Founded by the late MP, the Jo Cox Commission on Loneliness published in 2017 that in the UK alone, more than 9 million people often or always feel lonely. Bringing to the surface what is often referred to as “the silent disease”, it spelled out clearly that across society, huge numbers of individuals were struggling to cope with isolation in a world which sees less and less human interaction. These findings have inspired composer Toni Castells to write his latest work, “Hhumann X”, an exploration of the paradox of growing social isolation at a time of technological hyper-connectedness.
Ahead of the performance of his new work at the Barbican on 20th October, Toni Castells shares some insights into his influences and inspirations, and his creative life…..
Who or what inspired you to take up composing, and pursue a career in music?
Music called me at the early age of 3, listening to ABBA’s Chiquitita at that age was my first conscious musical experience. I didn’t know you could have a career in music I just loved music.
Who or what were the most significant influences on your musical life and career as a composer?
The teachers at the music school I attended as a child.
What have been the greatest challenges/frustrations of your career so far?
Losing the love for music in moments of my career, probably because of the strains of the industry and the huge sacrifices I’ve had to make in order to create my work.
What are the special challenges/pleasures of working on a commissioned piece?
I’ve never worked on a commissioned piece, I’ve been lucky enough to have absolute control over my work and to write about what I wanted when I wanted.
What are the special challenges/pleasures of working with particular musicians, singers, ensembles and orchestras?
Coordinating and managing people is very difficult, especially with budget constraints which mean you have very little rehearsal time and a lot of pressure for the performance.
Of which works are you most proud?
Probably ‘2045: The Year Man Becomes Immortal’ – it was created and performed under incredibly difficult circumstances and it’s the piece that has been better received from all my repertoire.
How would you characterise your compositional language?
It’s a synthesis of styles and genres that speaks to the wide public and goes beyond standard music-magazine genre subdivisions. Pop music is an influence although the work is too profound to be characterised as pop music, and it’s too deliberately communicative to belong to any traditional contemporary schools of composition.
How do you work?
I start with acoustic instruments such as the piano or guitar to find the melodies and harmonies, the kernels of my work, then move to the computer which has become my main instrument.
Who are your favourite musicians/composers?
John Tavener, Arvo Pärt, Max Richter and Zbigniew Preisner.
As a musician, what is your definition of success?
Not to lose the love for music throughout one’s life.
What do you consider to be the most important ideas and concepts to impart to aspiring musicians?
To find their own voice, to be unique, and not to be attached to the Western idea of success.

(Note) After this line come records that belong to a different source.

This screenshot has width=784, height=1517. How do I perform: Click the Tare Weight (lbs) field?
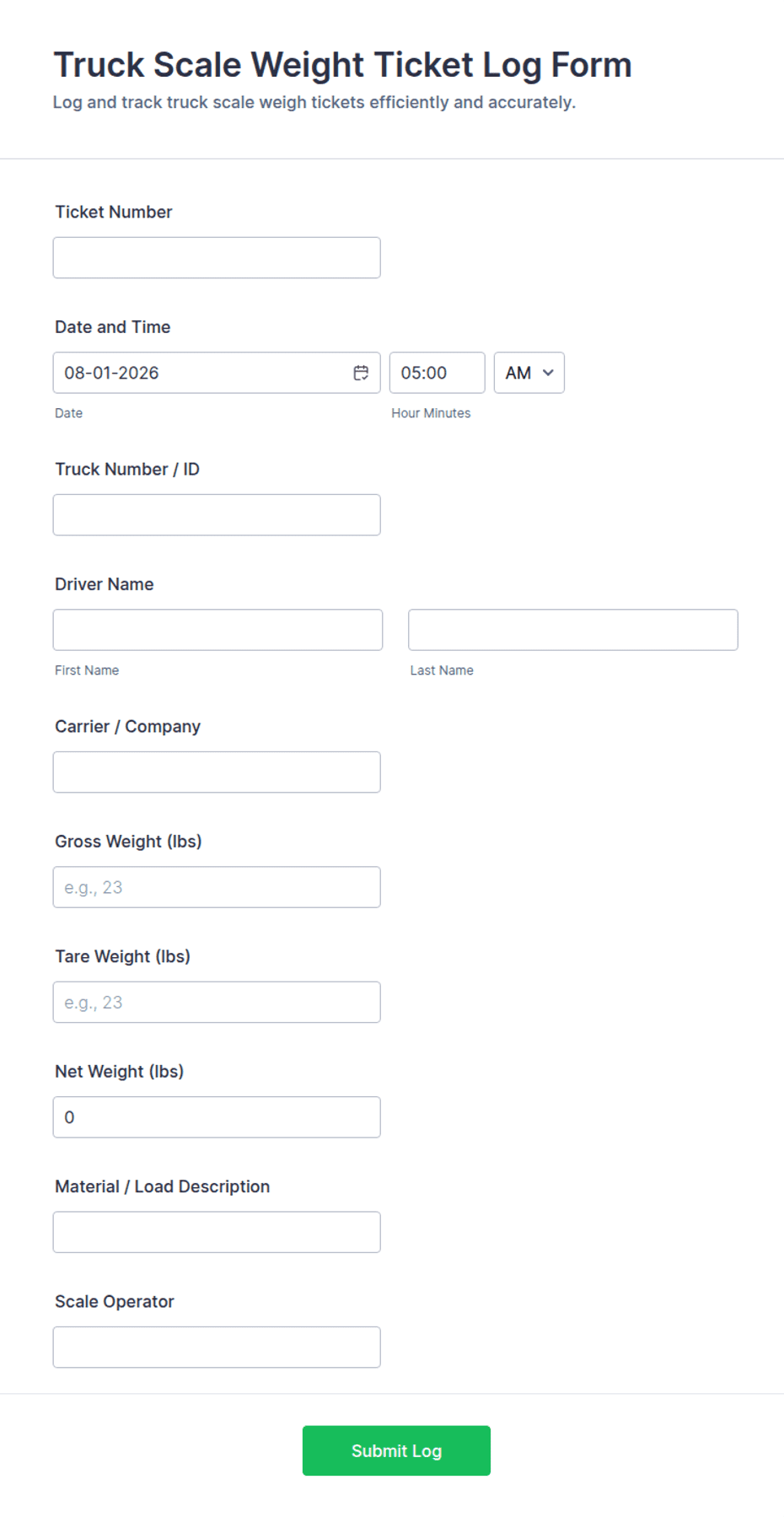point(217,1002)
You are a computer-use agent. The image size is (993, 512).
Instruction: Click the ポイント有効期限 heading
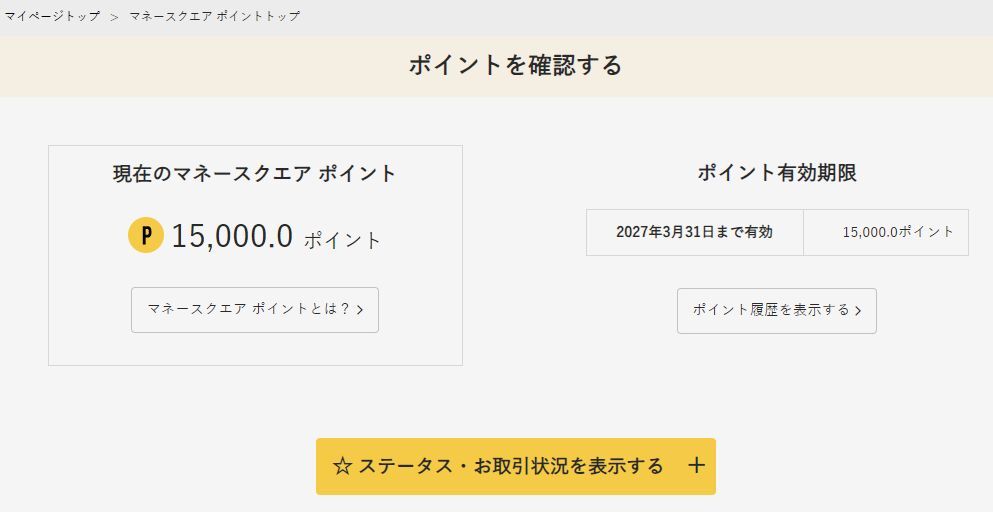pyautogui.click(x=777, y=173)
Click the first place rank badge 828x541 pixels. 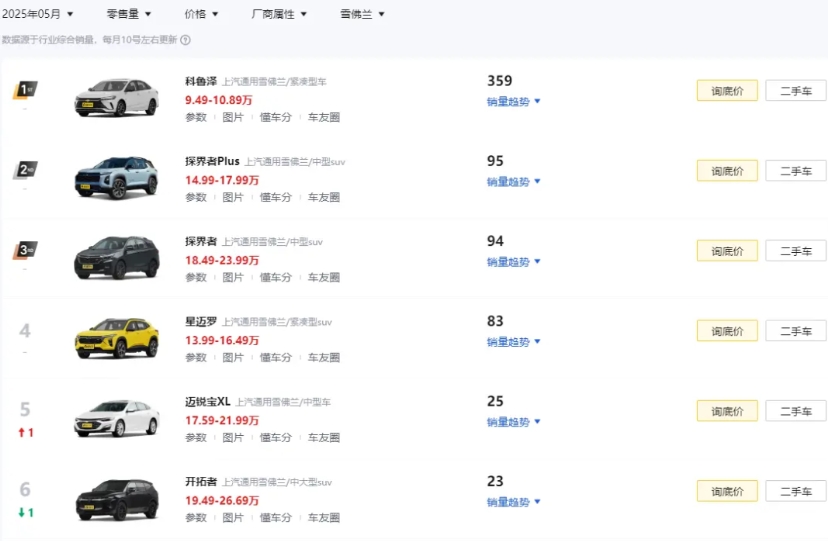25,90
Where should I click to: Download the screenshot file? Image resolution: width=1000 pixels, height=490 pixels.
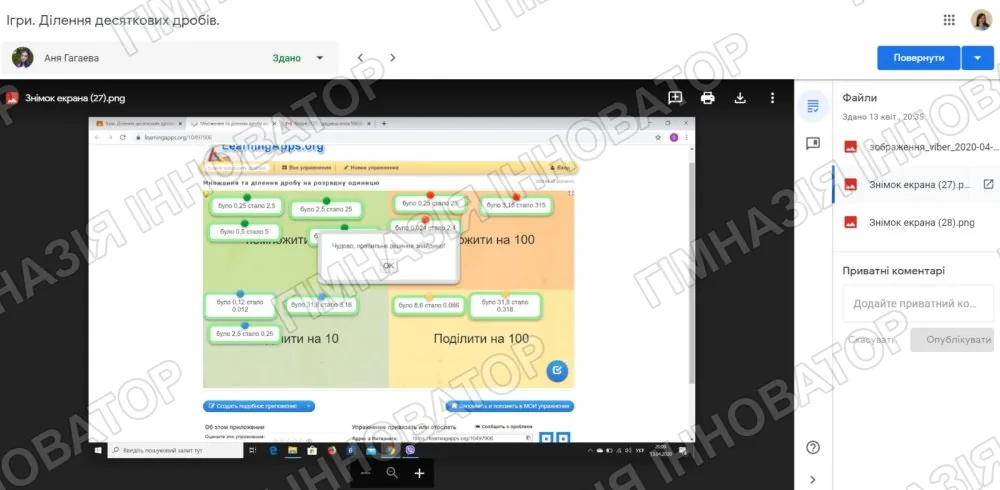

Where would you like to be in 10 years’ time?
Hopefully still doing what I do.
What is your idea of perfect happiness?
Not to condition that happiness to external circumstances.
What is your most treasured possession?
What do you enjoy doing most?
Swimming in the ocean.
What is your present state of mind?
A bit restless today.
For the debut performance of Hhumann X on 20th October at LSO St Luke’s in London, Toni Castells is collaborating with More Than Just A Choir, a community choir based in North London that works with people suffering from mental illness and social isolation. The choir helps its members build their confidence, whilst also connecting with the wider community. This collaboration is key to strengthen the meaning of the piece, bringing into the core of the performance these individuals who are overcoming social isolation through music and community.
Toni Castells is a British-naturalised composer currently based in London. His sonic worlds transpire an inherited precocious classical training with an inventive use of modern technologies to create unique and distinctive dreamy, cinematic and poetic soundscapes. His music has been described as “Morricone meets Satie” by Michael Haas, producer of prize-winning recordings with major classical artists including Zubin Mehta, Mstislav Rostropovich, Daniel Barenboim, Cecilia Bartoli and Luciano Pavarotti. His music speaks to a wide public and goes well beyond standard music-magazine genre subdivisions. His works are too profound to be dismissed as pop music (though pop is an obvious influence) and far too deliberately communicative to belong to any traditional contemporary schools of composition.